By Jeff Remas, Advanced Code Group
How many times have we heard the phrase "What do you want?" after a failed inspection? In my case, too many. My response is always the same, "It's not what I want, it's what the code requires." One of my top, extremely knowledgeable inspectors is a little more vocal and responds "You wouldn't want to build to what I want so we'll stick with the minimum standards." Whether a lack of code knowledge by the contractor or ignorance of the code official, not much is more frustrating than dealing with this situation.
Yeah, I know that I have written about this before, but, it is certainly one of my pet peeves. Our business is about communication and enforcement by being consistent. It's not just about who is right. There is a lot more to it than that. There are a few things that bother me about the question"What do you want?" and other variations of it. Let's explore this more with why we hear it so often.

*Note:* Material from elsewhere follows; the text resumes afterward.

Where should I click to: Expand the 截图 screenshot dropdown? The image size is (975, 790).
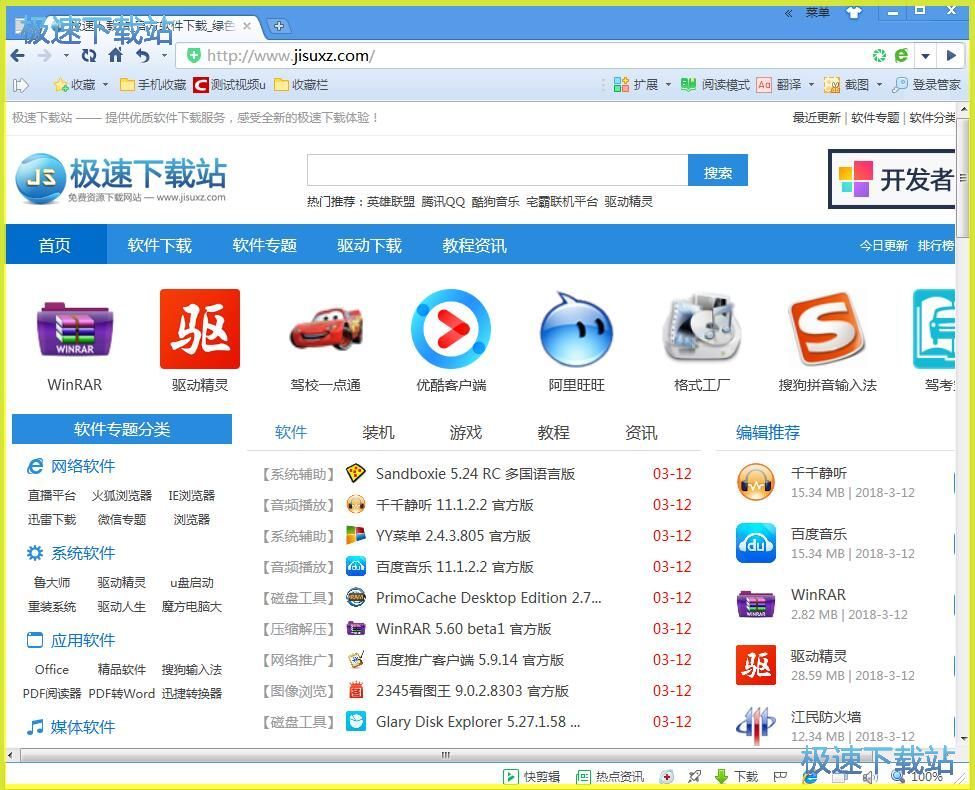coord(880,85)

First there is the lack of knowledge of the contractor. That is in my opinion, first and foremost. Many contractors learn the code by failing inspections rather than taking the time to become educated. Some don't own code books, never looked at one and/or never attended one code class to help elevate them in their chosen profession. Instead, they learned by what they watched others do and by failing inspections. I teach code classes to other inspectors for required CEUs. Always lacking in numbers in the class are contractors. Some of these issues are regional specific, especially in states such as Pennsylvania that lack any statewide licensing requirements. Only a few municipalities actually have any sort of licensing requirements and recent state law prohibit them from doing so. Either way, lack of basic code knowledge by contractors is certainly an issue.

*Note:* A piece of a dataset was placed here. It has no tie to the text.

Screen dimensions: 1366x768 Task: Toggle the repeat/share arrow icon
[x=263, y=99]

The next issue that I see is almost identical to the contractors except this time I am talking about inspectors. Yes, inspectors. Many live in areas where they are simply appointed but have no actual tested knowledge of the codes they are there to enforce. In some instances, they can be the Mayor's sister's, uncle's friend who helped someone put a deck on one year and is now a political construction expert. The biggest problem we have is inconsistency between code officials due to the ignorance or laziness. As code officials and inspectors, we have all heard this statement too: "I don't understand how this fails because I just did it in (insert city here) and they passed it!" My company struggles with this last situation on a regular basis due to the poor enforcement that surrounds us. This sends the wrong signal to the contractors and frustrates them too. I can understand that but I have an opinion on that too that I bring to the contractor's attention.

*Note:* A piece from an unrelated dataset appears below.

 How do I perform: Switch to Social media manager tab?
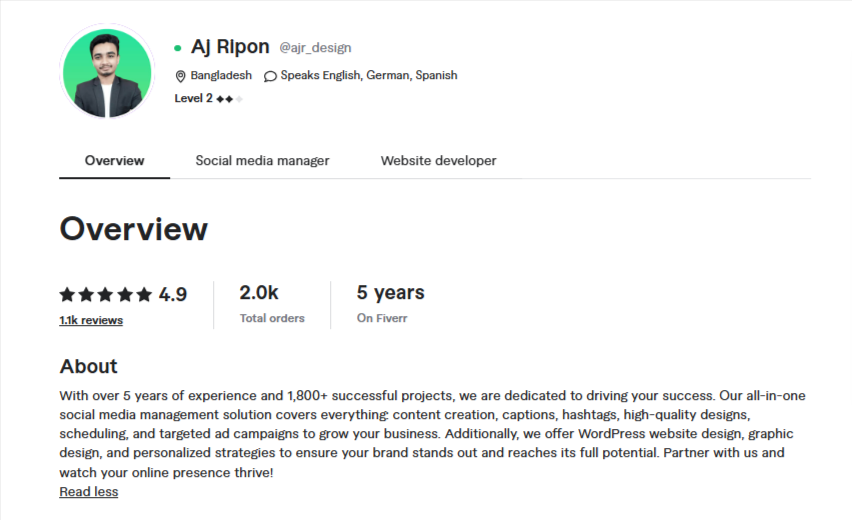point(262,160)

Before anyone feels there is too strong of a tone here, let me say this. None of us, myself included are perfect and we all make mistakes whether a contractor, architect, engineer or inspector. We all learn from our mistakes or at least we should. Our company is very open minded and will always listen to what other say and if that does not work, we usually get taken to the appeals board and state our case there. With that being said, the problem still exists and needs to be reduced sooner than later. When a frustrated contractor complains about inconsistent code enforcement we listen intently and try to get to the bottom of the situation. When you think about it, poor code enforcement in one town is causing problems in another where they understand the codes and enforce it properly. That can certainly confuse a contractor. I, however, offer you my opinion on this. I am talking about areas of the country where the codes are uniform and consistent but the enforcement is not.
Here are the facts which happen to be my opinion. Number 1, the contractor should know the minimum code standards, period. If the code official is weak or ignorant and the contractor does not know the codes and always passes inspection then they think they are doing things right. Ignorance is bliss! Then they go to work in another town and start failing. Whose fault is that? It is the contractor's fault for not knowing their job. It is also the fault of the inspector in the other town. I won't get into the contractors who know where there is weak enforcement and take advantage of it. That is for another day. The bottom line is that both inspectors and contractors need to understand their jobs and always strive to work harder on communication.